(Photo by Logan Camden/Cronkite News)
TUCSON – A question posed by a 7-year-old doing a book report during Black History Month two years ago planted the seed for the creation of the African American Museum of Southern Arizona.
“So, where is the museum I can go to here in Tucson to learn about African American people who lived around here?” Jeremiah Elliott asked his grandmother, Beverely Elliott. She and her husband, Bob, went on to help found the recently opened museum.
After a little more than a year of work, the African American Museum of Southern Arizona officially opened on Jan. 14, 2023, with the intention to “enable the community to join together and respect the past, honor the present, and pay reverence to the future while engaging and sustaining social action,” according to the museum’s website.
“We are a movement, not a museum,” Beverely Elliott said, noting some of the exhibits focus on current social justice movements like efforts to pass the CROWN Act, which would prohibit race-based hairstyle discrimination in schools and workplaces.
Elliott stressed that the museum is for everyone. “That’s not just the African American community, that’s the community at large in southern Arizona,” Elliott said. “Luckily, the University of Arizona was so accommodating.”
The museum is located on the campus of UArizona in Tucson.
“Most museums take between five and 20 years to really put a museum together,” Elliott said, but community interest helped AAMSAZ open in just 14 months. “The great thing about being on campus is we have amazing resources.”
“We have a lot of great and amazing stories.
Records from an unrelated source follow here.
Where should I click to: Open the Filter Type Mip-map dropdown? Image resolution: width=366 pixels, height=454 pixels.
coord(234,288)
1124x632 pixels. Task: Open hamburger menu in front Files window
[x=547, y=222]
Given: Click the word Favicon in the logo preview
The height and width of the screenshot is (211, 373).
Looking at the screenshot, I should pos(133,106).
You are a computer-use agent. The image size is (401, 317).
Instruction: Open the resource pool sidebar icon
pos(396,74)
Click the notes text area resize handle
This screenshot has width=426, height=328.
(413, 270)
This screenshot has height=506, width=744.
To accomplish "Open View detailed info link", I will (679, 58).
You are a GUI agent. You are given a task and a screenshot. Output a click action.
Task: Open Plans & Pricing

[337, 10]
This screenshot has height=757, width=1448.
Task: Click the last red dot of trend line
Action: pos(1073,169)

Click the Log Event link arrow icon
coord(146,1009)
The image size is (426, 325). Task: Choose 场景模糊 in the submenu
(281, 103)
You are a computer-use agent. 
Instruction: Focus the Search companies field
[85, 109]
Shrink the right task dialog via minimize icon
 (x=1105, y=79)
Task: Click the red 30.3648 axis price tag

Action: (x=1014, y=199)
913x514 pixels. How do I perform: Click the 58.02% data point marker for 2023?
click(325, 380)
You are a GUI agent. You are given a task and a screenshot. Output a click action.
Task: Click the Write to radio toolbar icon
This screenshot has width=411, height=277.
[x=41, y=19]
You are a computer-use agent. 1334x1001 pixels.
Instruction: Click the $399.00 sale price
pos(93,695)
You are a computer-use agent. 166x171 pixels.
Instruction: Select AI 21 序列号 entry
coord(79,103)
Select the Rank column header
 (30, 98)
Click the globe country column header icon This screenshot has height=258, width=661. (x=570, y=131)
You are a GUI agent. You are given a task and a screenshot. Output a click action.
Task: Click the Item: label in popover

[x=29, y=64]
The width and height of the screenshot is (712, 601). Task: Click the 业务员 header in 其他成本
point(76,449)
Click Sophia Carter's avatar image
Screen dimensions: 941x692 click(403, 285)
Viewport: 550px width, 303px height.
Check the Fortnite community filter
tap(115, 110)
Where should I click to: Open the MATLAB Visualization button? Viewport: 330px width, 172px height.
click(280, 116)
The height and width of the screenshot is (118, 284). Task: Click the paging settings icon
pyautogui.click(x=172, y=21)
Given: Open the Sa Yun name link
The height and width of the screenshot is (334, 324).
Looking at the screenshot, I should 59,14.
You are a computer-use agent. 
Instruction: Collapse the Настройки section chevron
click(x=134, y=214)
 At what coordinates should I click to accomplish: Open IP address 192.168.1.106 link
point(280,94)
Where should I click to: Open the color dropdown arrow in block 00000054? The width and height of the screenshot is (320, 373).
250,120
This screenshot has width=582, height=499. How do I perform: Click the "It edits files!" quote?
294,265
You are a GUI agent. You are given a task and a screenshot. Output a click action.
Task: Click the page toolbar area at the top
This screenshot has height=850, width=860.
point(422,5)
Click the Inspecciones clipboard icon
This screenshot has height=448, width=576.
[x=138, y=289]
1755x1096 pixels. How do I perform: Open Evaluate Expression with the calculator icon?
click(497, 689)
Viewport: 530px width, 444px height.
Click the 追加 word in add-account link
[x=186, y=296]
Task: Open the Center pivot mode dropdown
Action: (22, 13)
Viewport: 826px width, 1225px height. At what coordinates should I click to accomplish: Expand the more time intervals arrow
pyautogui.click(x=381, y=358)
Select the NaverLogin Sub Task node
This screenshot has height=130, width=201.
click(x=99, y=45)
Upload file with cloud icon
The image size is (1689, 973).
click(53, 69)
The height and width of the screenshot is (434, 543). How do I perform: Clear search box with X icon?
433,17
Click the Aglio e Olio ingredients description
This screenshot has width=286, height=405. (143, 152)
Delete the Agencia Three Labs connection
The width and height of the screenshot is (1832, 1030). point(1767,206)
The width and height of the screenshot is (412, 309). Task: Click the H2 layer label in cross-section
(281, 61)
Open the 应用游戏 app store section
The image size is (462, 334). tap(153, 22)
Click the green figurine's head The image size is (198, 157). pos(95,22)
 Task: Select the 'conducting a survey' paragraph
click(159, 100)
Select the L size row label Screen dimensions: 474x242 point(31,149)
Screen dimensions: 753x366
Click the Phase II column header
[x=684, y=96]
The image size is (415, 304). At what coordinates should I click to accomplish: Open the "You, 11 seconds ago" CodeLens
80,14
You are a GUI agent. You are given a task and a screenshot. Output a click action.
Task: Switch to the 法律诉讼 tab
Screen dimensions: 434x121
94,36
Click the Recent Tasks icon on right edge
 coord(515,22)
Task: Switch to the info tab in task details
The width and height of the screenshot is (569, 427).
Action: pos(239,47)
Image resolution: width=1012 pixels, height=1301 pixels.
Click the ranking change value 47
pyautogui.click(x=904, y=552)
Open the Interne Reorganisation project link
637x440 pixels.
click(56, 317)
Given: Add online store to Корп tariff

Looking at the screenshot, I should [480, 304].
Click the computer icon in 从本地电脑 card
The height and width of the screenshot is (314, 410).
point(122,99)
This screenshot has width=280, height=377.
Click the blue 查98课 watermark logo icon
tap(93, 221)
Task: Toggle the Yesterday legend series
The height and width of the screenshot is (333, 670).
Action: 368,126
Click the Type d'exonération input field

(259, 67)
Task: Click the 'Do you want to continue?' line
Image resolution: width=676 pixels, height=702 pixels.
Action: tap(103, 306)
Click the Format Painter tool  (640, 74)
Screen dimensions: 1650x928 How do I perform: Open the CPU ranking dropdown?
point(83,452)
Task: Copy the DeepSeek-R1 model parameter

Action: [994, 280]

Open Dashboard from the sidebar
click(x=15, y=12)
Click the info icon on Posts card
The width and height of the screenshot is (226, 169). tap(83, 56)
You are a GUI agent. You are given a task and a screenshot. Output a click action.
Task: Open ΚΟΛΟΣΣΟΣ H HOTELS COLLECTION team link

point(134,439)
We want those stories to be told, and our community wants their stories and the stories of their families to be told. … They’ve had an impact and helped to build this community. And that’s really important,” Elliott said.
The museum currently features seven exhibits on display, but Elliott said they’ll rotate. “We want people to be able to come back in four months and say, ‘Oh there’s something new.’”
Elliott hopes people come away from the museum having learned something.
“As a former educator, I just want people to tell me, ‘I learned something when I was here.’”
Here’s a look at several of the exhibits at the museum:
The most prominent exhibit in the museum features former University of Arizona basketball head coach Fred “The Fox” Snowden. In 1972, Snowden was hired at UArizona, where he became one of the first African American head coaches in NCAA Division I basketball history. Snowden took over a Wildcats team with a 6-20 record from the previous season and led them to seven straight seasons with a winning record. Under the tutelage of Snowden, the Wildcats would reach the NCAA tournament three times and even reach the Elite Eight in 1976. Snowden amassed a record of 167-108 as head coach at UArizona, according to the Pima County Sports Hall of Fame, and helped mentor future NBA players, including Eric Money, Bob Elliott, Larry Demic and Leon Wood.
Another exhibit at the museum is a quilt depicting codes used by enslaved people and members of the Underground Railroad. People of the Underground Railroad would create quilts with specific codes to guide enslaved people to safe locations and alert them to potential dangers. The quilts were hung outside on a fence or a windowsill seemingly to air or dry out.
In 1866, Congress created six all-Black Army regiments of former enslaved people and Civil War veterans who became known as the Buffalo Soldiers. Despite battling harsh living conditions, racial prejudices and dangerous assignments, the Buffalo Soldiers battled in the Indian Wars and Spanish-American War and were instrumental in gaining statehood for New Mexico and Arizona.
The Buffalo Soldiers served for more than 80 years, until President Harry Truman in 1948 ordered the desegregation of all aspects of the military. Prominently on display at the AAMSAZ are works of art done by Don Stivers depicting Buffalo Soldiers in and around battles and clay sculptures of Buffalo Soldiers.
The CROWN Act and Love Your Hair exhibit features a current social justice movement focusing on traditional natural hairstyles worn by African American women. The CROWN Act – for Creating a Respectful and Open World for Natural hair – was first introduced in California in 2019 to prohibit discrimination based on race-based hairstyles, by extending statutory protection to hair texture and styles such as braids, locs, twists and knots in the workplace and public schools. The movement aims to gain traction nationwide. The exhibit features facts about hair-based discrimination in the workplace and a QR code that visitors can scan to sign their name in support of the CROWN Act.